Наш телефон звонил по большей части тогда, когда у нас жило сразу несколько постояльцев. Мой отец пользовался им крайне редко и установил его только для поддержания престижа своего заведения. Представить себе отель-кафе Даррегиберри «У пиренейского медведя» без телефона было немыслимо. Соседи пользовались им, чтобы вызывать доктора или чтобы связаться с родными, живущими в Люшоне или в соседних деревнях долины. Заметьте, что время от времени эти же родные нагружали нас всякими поручениями для жителей Фабиака.
Случалось, что инженер из управления проселочных дорог, или сборщик налогов, или инспектор начальной школы сообщали нам по телефону о своем прибытии и заказывали комнату или обед.
Но в этот день, в тиши нашего дома, в печальном свете зимнего дня под снежным небом, тонкий и настойчивый звонок, казалось, звучал несколько по-иному, чем обычно.
Феликс испытывал такое же чувство. Мы оба были почти уверены, что этот телефонный звонок был не случайным, что он имел непосредственное отношение к нашей «тайне».
Прыгая по лестнице через четыре ступеньки, мы очутились у телефона, и я снял трубку.
— Алло, алло! — сказал я сдавленным голосом. — У телефона отель Дарреги…
— Не кладите трубку, вас вызывают, — сухо перебил меня голос телефонистки.
— Алло, алло! — сказал далекий голос… — Алло, не разъединяйте. Алло, это отель?..
Остальное стерлось в потрескивании и шипении.
— Алло, алло! Да, да, вас слушает отель Дарреги…
— Господин Дюран здесь? Господин Эмиль Дюран. Попрошу вас позвать его к телефону.
На сей раз я прекрасно все слышал. Это был мужской голос, весьма энергичный мужской голос.
— Господина Дюрана нет, — ответил я со всей солидностью, на какую только был способен, выговаривая каждое слово самым тщательным образом.
На другом конце провода раздался возглас разочарования:
— Как! Он уехал? Однако…
— Он возвратится только к вечеру. Он ушел на прогулку.
— Ах, вот как! Можно вас попросить передать ему кое-что?
Феликс, который, не смущаясь, подслушивал разговор, делал безумные глаза и жестом показывал мне, что необходимо удвоить бдительность. «Кое-что»! Голос говорил о чем-то важном. Мы перехватим сообщение, предназначенное для господина Дюрана-Ошоа! Определенно судьба снова улыбнулась нам.
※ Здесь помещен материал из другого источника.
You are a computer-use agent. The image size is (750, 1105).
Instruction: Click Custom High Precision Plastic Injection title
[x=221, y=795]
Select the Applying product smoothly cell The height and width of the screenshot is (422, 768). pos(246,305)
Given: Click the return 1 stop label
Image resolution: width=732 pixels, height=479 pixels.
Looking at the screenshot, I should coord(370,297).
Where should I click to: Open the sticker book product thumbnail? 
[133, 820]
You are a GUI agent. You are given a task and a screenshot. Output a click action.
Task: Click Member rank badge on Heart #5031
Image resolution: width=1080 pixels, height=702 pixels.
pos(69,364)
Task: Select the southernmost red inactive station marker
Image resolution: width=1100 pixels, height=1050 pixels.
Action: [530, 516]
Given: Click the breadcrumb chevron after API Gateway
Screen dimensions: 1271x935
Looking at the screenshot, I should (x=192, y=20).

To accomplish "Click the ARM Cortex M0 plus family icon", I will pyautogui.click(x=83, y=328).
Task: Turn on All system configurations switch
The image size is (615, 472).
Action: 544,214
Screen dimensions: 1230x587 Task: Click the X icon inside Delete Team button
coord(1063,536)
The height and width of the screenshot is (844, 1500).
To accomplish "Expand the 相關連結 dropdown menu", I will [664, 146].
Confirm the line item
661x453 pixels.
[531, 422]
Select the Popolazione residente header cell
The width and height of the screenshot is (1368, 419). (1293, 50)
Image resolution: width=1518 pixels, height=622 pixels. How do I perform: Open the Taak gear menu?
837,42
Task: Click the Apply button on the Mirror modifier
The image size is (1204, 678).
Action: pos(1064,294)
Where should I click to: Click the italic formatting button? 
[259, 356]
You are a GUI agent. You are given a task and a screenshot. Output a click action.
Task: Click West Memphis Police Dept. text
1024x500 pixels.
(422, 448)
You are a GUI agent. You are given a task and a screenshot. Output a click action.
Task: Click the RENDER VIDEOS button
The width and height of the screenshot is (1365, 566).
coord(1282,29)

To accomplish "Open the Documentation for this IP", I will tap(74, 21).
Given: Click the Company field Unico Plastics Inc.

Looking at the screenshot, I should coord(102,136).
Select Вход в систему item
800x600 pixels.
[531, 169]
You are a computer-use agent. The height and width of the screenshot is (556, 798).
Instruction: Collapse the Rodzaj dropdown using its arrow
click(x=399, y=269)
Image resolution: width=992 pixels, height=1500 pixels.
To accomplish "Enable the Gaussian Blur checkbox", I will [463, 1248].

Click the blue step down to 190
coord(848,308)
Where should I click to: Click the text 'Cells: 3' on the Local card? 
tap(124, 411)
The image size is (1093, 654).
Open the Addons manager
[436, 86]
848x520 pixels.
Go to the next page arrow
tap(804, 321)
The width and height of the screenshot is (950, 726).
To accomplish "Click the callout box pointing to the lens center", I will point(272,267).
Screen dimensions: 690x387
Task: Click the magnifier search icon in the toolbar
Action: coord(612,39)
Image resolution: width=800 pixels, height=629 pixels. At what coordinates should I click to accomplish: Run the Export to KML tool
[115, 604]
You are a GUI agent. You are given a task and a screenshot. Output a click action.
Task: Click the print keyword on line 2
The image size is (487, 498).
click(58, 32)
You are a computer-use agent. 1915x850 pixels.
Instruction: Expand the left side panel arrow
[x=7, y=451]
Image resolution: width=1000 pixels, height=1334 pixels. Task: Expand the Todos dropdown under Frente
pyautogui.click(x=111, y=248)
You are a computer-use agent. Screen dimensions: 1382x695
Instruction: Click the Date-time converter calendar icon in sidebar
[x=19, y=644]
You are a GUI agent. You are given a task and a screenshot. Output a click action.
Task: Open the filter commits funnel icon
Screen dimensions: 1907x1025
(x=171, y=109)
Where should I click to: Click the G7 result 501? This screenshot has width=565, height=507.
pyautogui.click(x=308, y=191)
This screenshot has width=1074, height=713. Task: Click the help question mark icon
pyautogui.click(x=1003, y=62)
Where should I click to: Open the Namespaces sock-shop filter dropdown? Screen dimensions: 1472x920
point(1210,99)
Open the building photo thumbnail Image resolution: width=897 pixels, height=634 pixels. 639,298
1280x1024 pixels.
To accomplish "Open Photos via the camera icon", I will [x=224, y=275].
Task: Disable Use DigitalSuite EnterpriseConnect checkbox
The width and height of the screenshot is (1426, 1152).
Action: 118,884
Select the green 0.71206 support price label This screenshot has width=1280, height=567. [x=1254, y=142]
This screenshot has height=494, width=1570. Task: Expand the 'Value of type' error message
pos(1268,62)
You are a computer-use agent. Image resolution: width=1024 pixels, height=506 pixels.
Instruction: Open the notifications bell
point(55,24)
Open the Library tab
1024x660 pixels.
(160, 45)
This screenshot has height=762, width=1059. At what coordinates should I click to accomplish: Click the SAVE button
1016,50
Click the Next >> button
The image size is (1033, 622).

— Скажите, ему звонил господин Вальд…
— Простите? Господин?
— Вальдер. В, а, л, ь, д, е, р. Вальдер. Скажите, по поручению господина Вальдера. Он поймет.
— Господин Вальдер. Хорошо… Да, сударь.
Феликс толкнул меня локтем. Совершенно ясно, что дело осложняется. Человек не сказал «Вальдивиа», он сказал «Вальдер», но все равно — от Вальдера до Вальдивиа не очень далеко… Все ясно!
— Скажите ему, что я звонил по поводу клада…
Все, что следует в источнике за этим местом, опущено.